> **EXERCISE**
Print the lines starting at the one containing "on y-tick-label: 620." and ending at the one containing "Looking at the image, I should click on (38, 168).", exactly as they appear in the rows. Leave the pictures out of your answer.

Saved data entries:
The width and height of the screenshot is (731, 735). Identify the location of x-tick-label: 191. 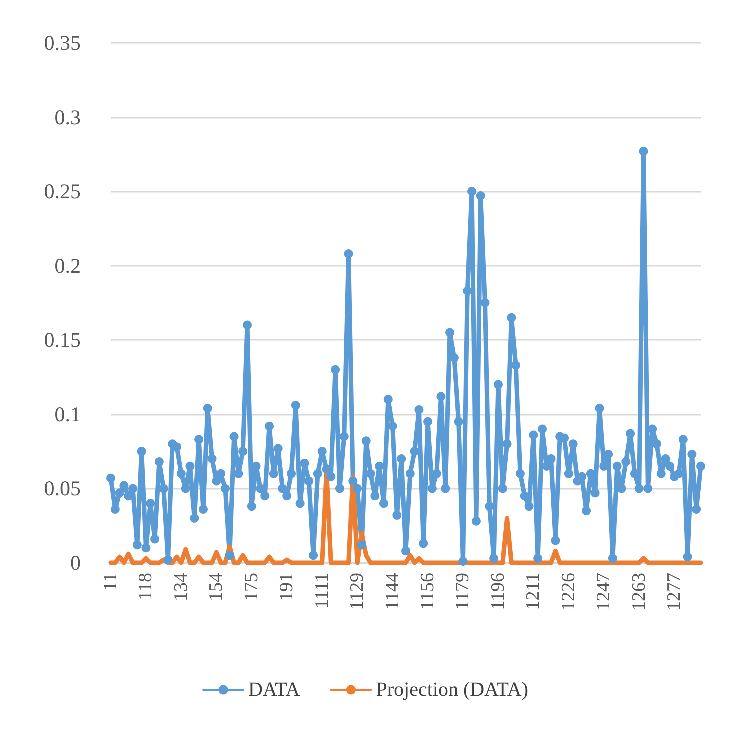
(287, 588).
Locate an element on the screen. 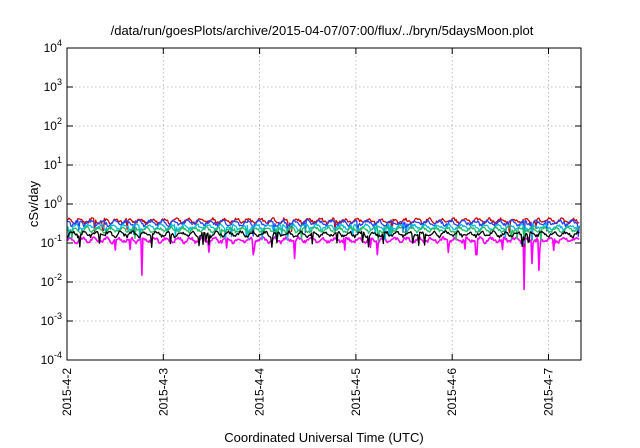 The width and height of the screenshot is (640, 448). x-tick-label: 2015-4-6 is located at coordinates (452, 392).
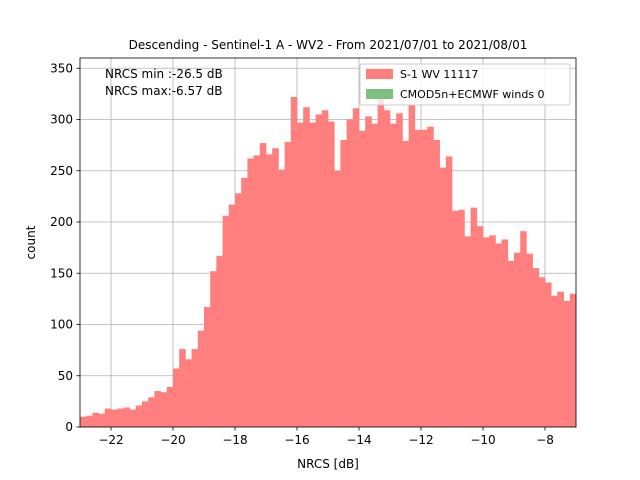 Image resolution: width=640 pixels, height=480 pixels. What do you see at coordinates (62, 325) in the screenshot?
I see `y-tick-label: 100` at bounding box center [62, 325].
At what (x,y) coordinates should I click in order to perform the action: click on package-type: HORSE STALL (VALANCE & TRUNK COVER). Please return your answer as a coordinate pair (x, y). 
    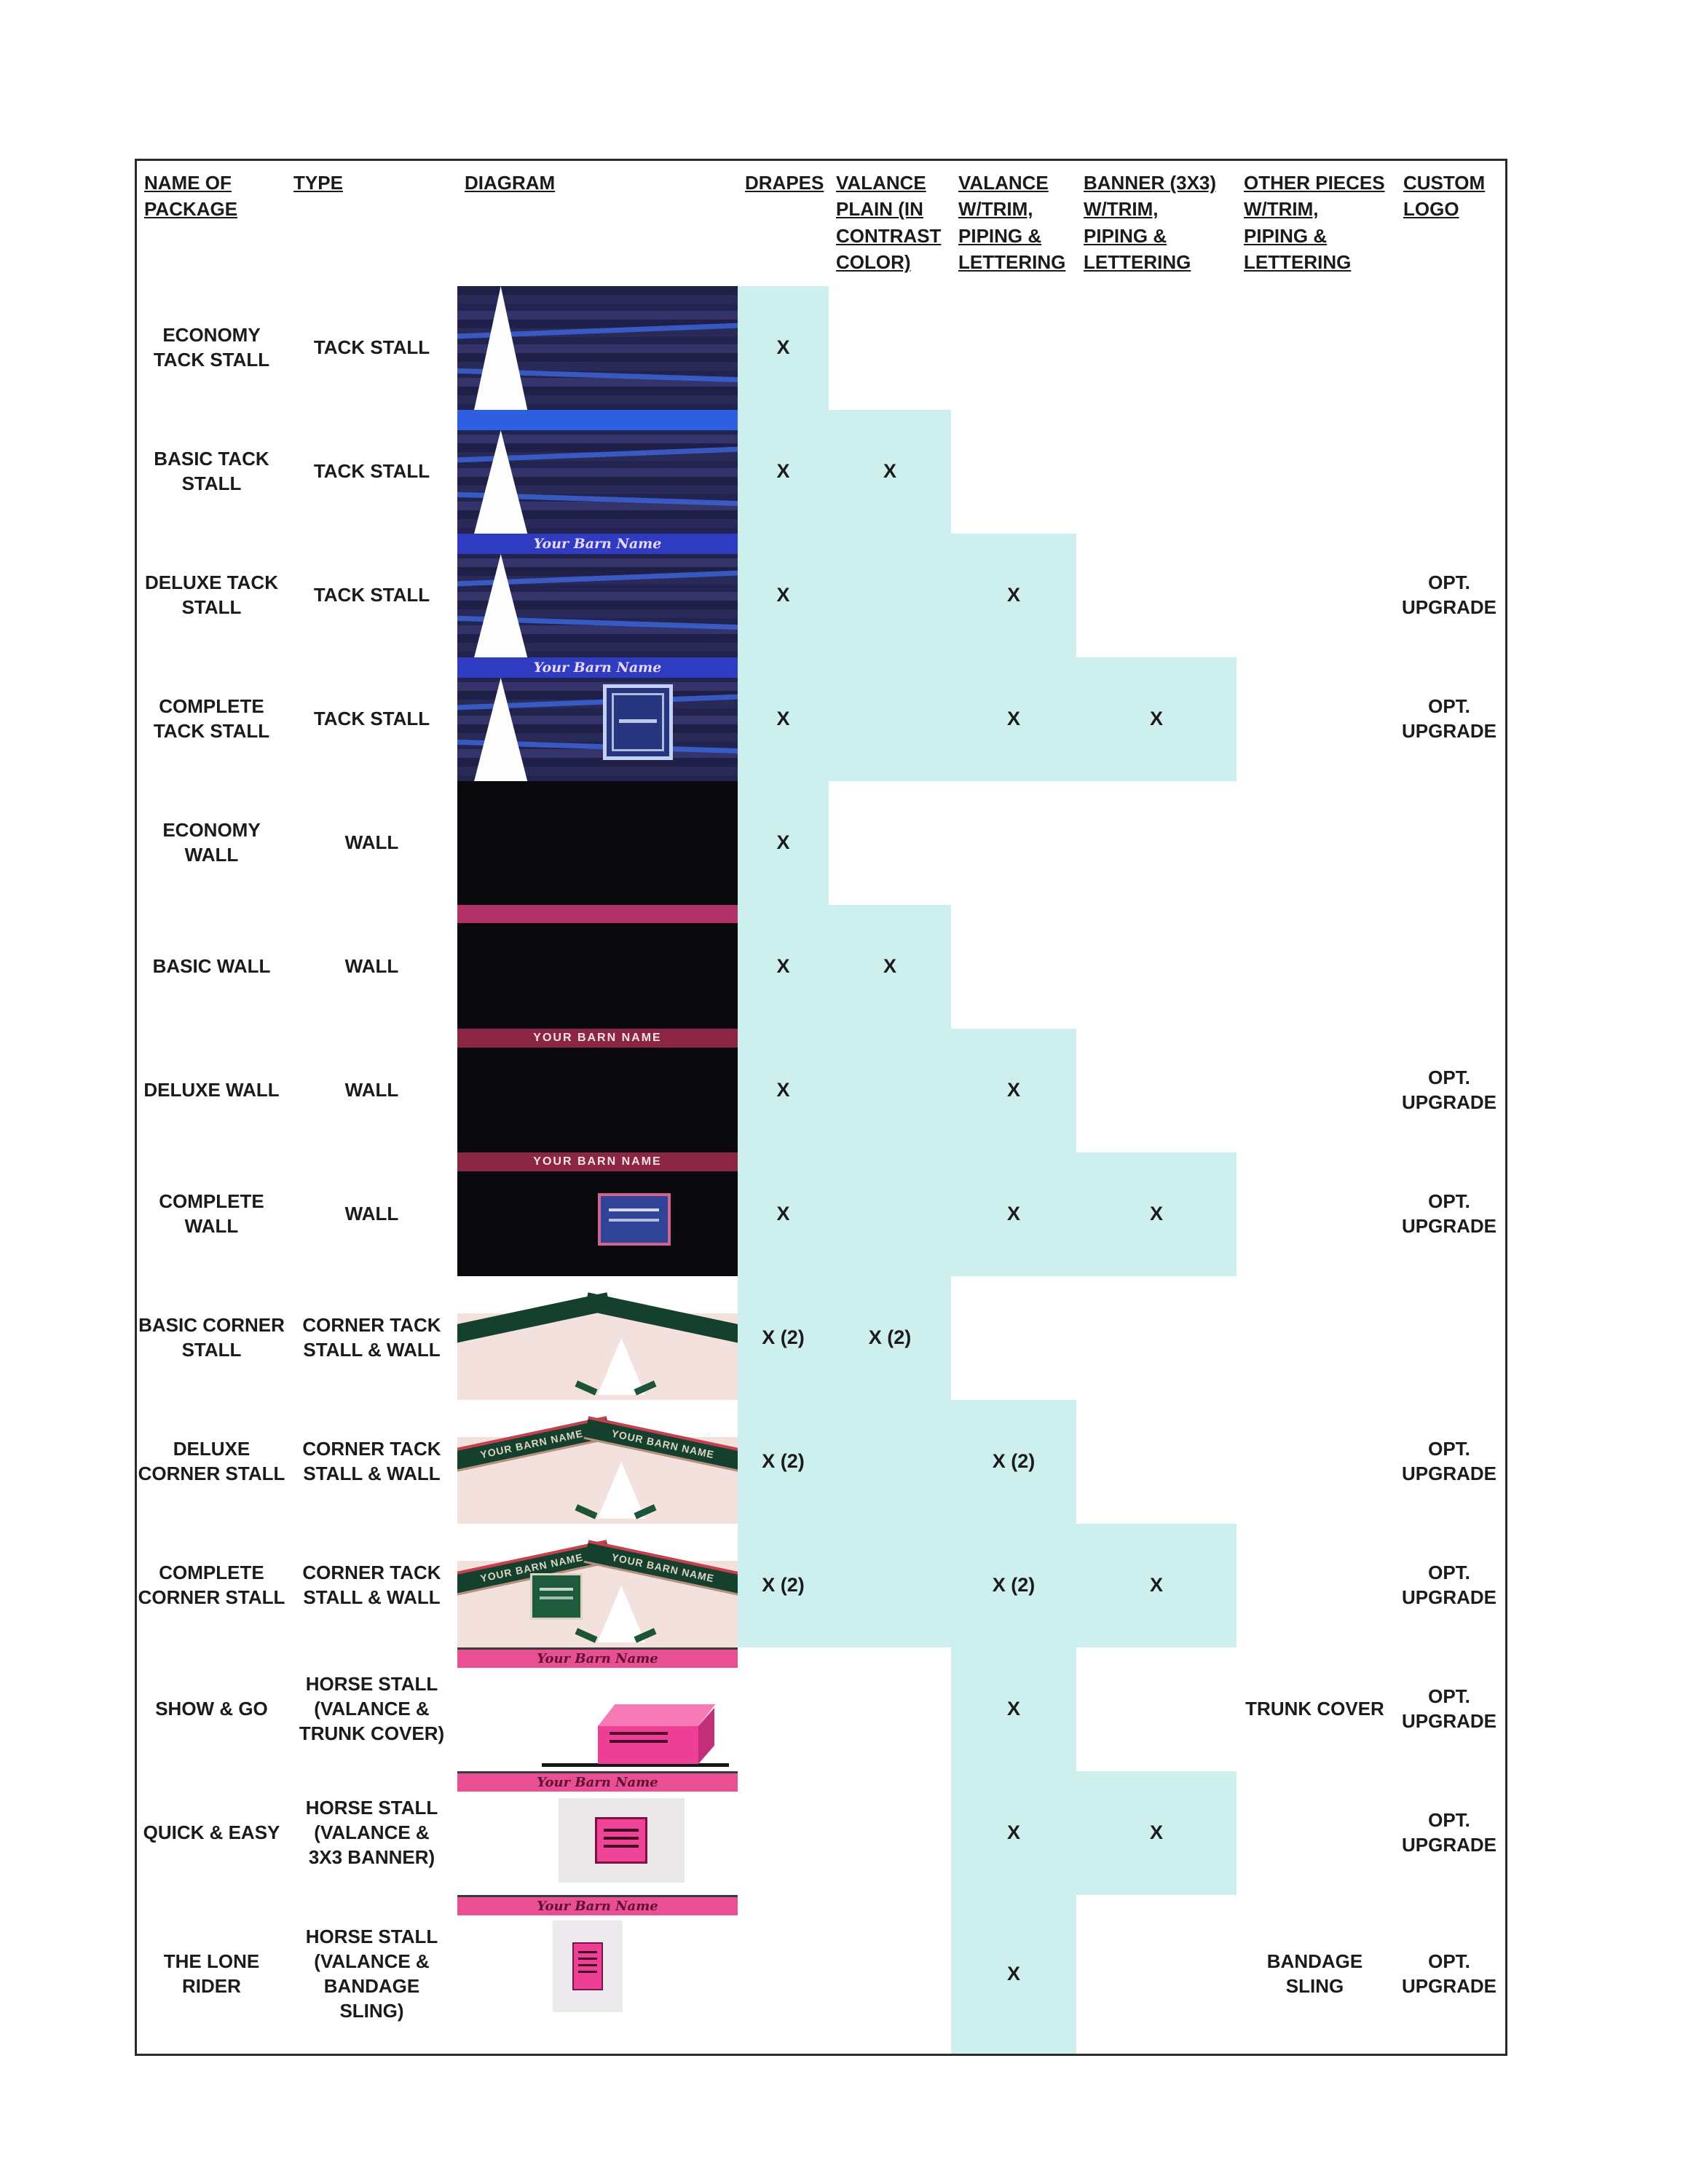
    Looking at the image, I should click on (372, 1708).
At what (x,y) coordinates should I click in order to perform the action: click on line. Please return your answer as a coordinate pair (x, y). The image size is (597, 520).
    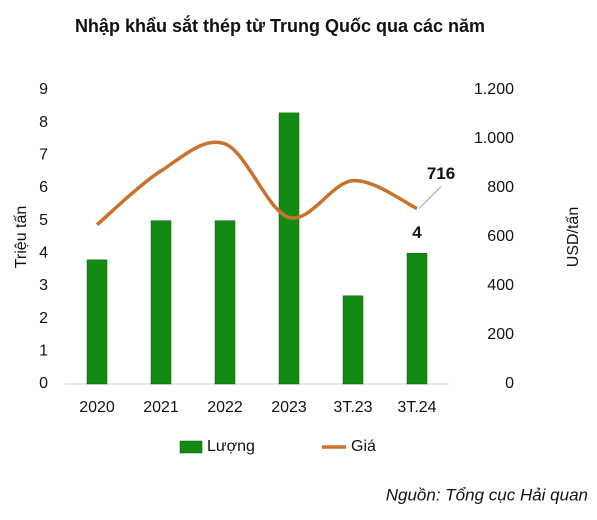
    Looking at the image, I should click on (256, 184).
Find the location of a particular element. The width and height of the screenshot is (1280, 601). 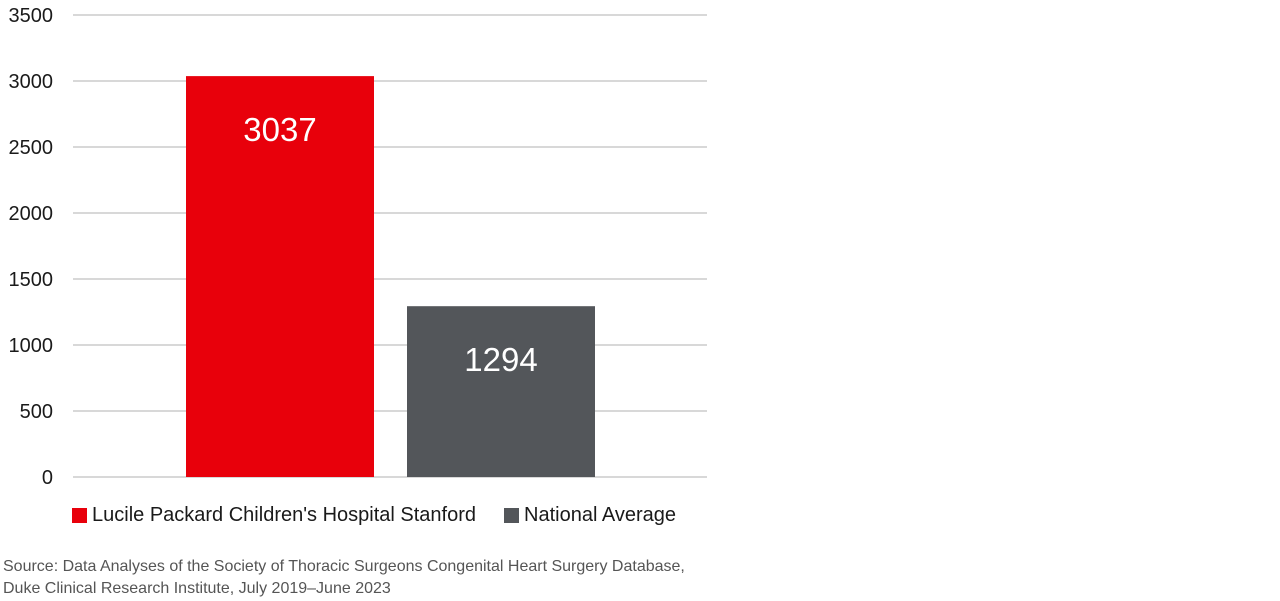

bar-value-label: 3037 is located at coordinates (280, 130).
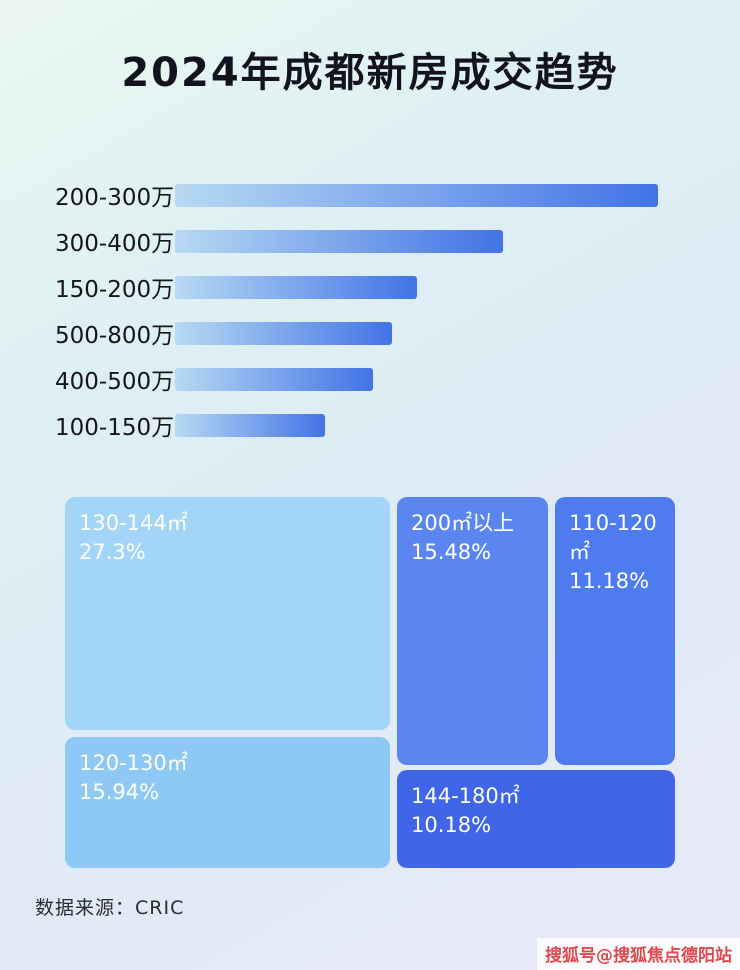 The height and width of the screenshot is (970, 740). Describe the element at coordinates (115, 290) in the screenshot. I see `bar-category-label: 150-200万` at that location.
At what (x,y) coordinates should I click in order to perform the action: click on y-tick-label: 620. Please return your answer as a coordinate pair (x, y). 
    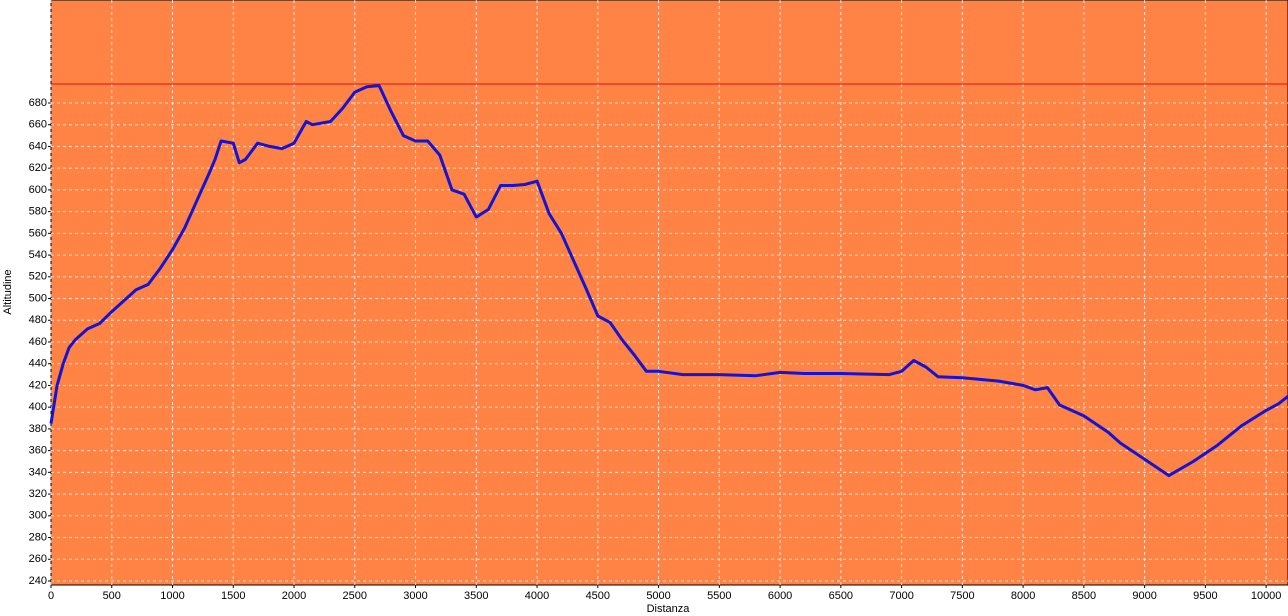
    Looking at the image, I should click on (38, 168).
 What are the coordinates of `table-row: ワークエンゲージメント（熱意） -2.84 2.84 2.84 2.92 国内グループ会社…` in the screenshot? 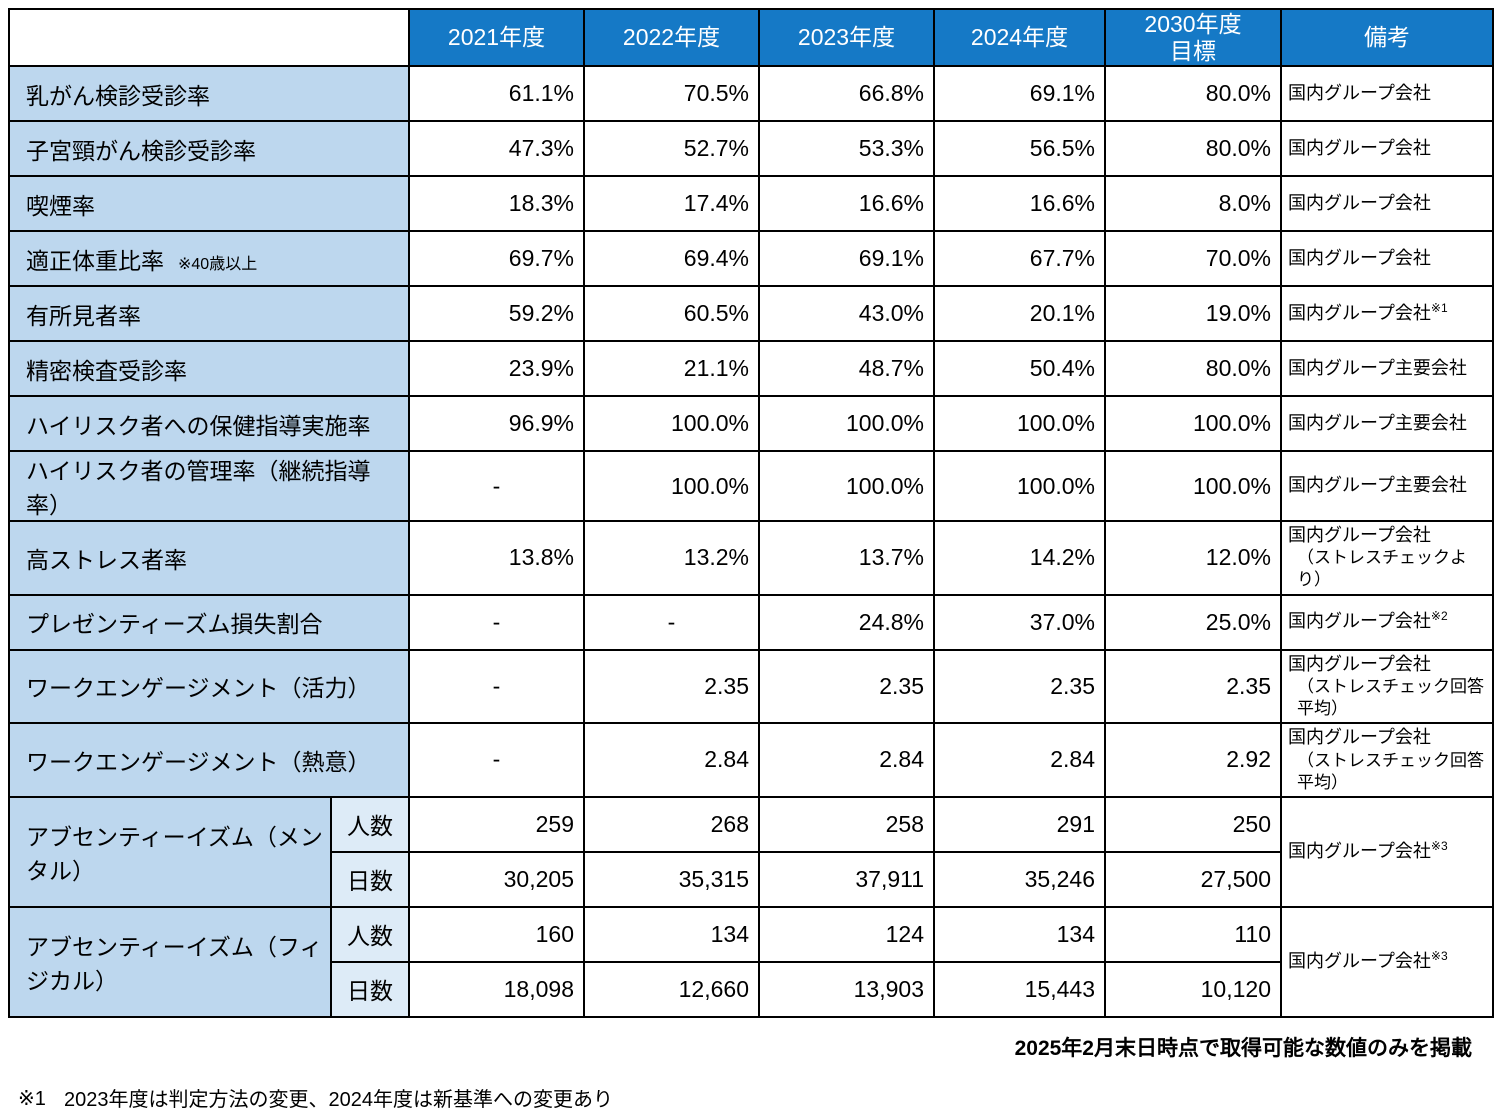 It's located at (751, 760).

> **ANSWER FOR THIS EXERCISE**
At what (x,y) coordinates should I click in order to perform the action: click on y-tick-label: 620. Please return your answer as a coordinate pair (x, y). 
    Looking at the image, I should click on (38, 168).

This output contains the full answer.